The assumptions that guided the use of the available synoptic meteorological data as input in the simulations thus base on the fact that Dar es Salaam lies within the coastal lowland terrain, and a weather change due to altitude is insignificant within few horizontal distances. A robust and plausible long-term urban thermal characteristic can be attained by using long-term and continuous meteorological data. Although differences exist in some atmospheric parameters between the simulation points in the city and the synoptic weather station, the attributed changes in thermal indices generated by the simulation model are relatively small and can be neglected. Therefore, the simulated results provide a precise representation of the thermal conditions within the city environment.
3. Results and Discussion
3.1. Local Urban Micrometeorological Variations
The intraurban variation of local meteorological conditions in Dar es Salaam was investigated in order to determine to what extent does the local meteorological conditions change in spatial and temporal scales.

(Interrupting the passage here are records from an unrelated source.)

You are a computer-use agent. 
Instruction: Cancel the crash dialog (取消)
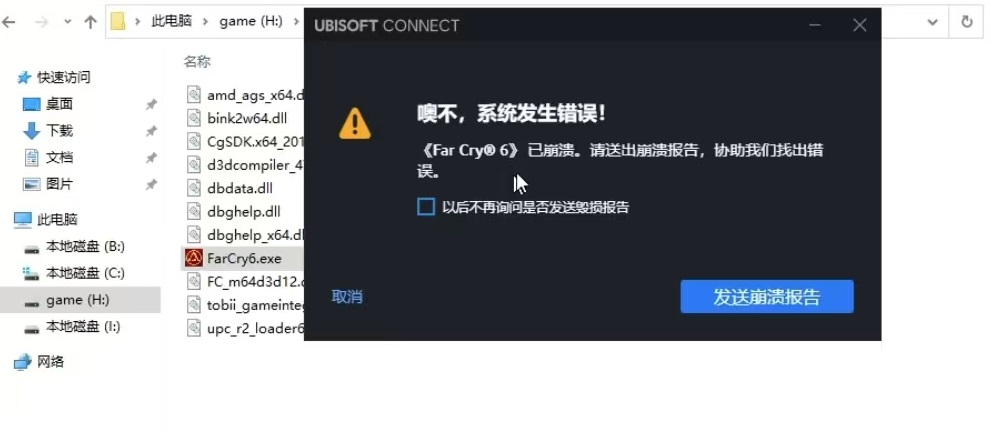[347, 296]
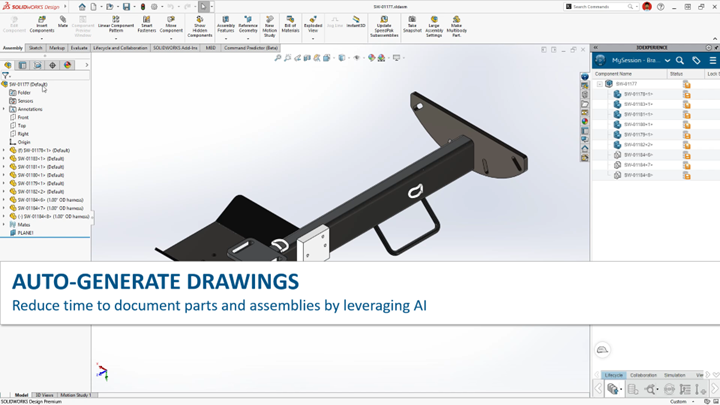The height and width of the screenshot is (405, 720).
Task: Switch to the Motion Study 1 tab
Action: (75, 395)
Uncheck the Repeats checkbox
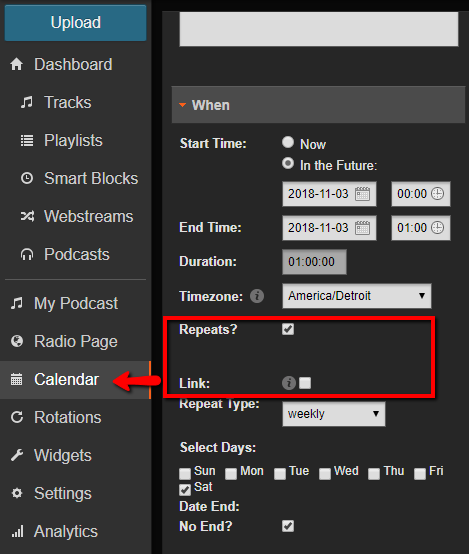 tap(288, 329)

Analysis was done only in terms of relative humidity and air temperature due to availability of these meteorological parameters in the three weather stations. Spatial variability in cloud cover could be understood to be within the allowable limits as the observation at the synoptic station is considered to span a horizontal distance of nearly 30 km from the observation point for the horizontal visibility and consequently cloud cover. This analysis was of course considered necessary and of utmost importance to understand the variability of the local weather, and hence, how reliable can the weather parameters at the synoptic weather station be considered representative of the city’s climate. Further, variability analysis of weather parameters was also considered as an important step to establish a rationale of using the meteorological data from the synoptic station as the representative input parameter in the long-term urban climate simulation.
The results, therefore, suggested that the variation of the local micrometeorological conditions in Dar es Salaam could be highly influenced by its proximity to the sea. Places close to the sea could be slightly warmer than those far away from the sea as suggested by the analysis of air temperature from the three stations. Figure 2 depicts the long-term mean monthly air temperature differences () where air temperature at the Port station could be on average 1.5°C or higher than the readings at the airport and Kibaha stations. The monthly mean air temperature differences between JNIA and Port varied from −0.4°C in February to −1.7°C in June and between Port and Kibaha ranged from 0.3°C in October to 1.8°C in May. Between JNIA and Kibaha, the intraurban monthly mean air temperature differences were up to 0.6°C from December to May, warm at JNIA and cold by nearly 0.5°C during June–November season. The intraurban air temperature differences were observed to be more consistent in terms of the mean daily air temperatures in a sense that it is warmer near the seaside (Port station) than inland of the coast (see Figure 2).
The relationship between the evolutions of temperature profiles among the three measuring stations as determined by the Kendall tau coefficient was found to be as low as 0.25 and 0.27 between the maximum air temperature at the Port and that of other stations, respectively (Table 2). On the contrary, the correlation coefficients for the mean and minimum air temperature between the three stations was high as 0.6 suggesting a similar evolution of temperature at the stations. Usually, the maximum temperature is reached at 15 LST where the surface receives much of the solar insolation. The low correlation coefficients between the seaside station and the inland stations during the maximum temperature could be explained by the differences in terrain at the measuring stations. While Port is near to the sea, terrain features at the inland stations is mostly consisted by green vegetation, usually short grass at the airport (JNIA) and scattered trees at Kibaha. It could be suggested that the differences in thermal capacity between the mostly vegetated terrain station and the station near the large water body is pronounced during the daytime. Other studies also found a trend towards a greater difference between annual mean of daily maximum and that of minimum temperatures from the coast to inland stations .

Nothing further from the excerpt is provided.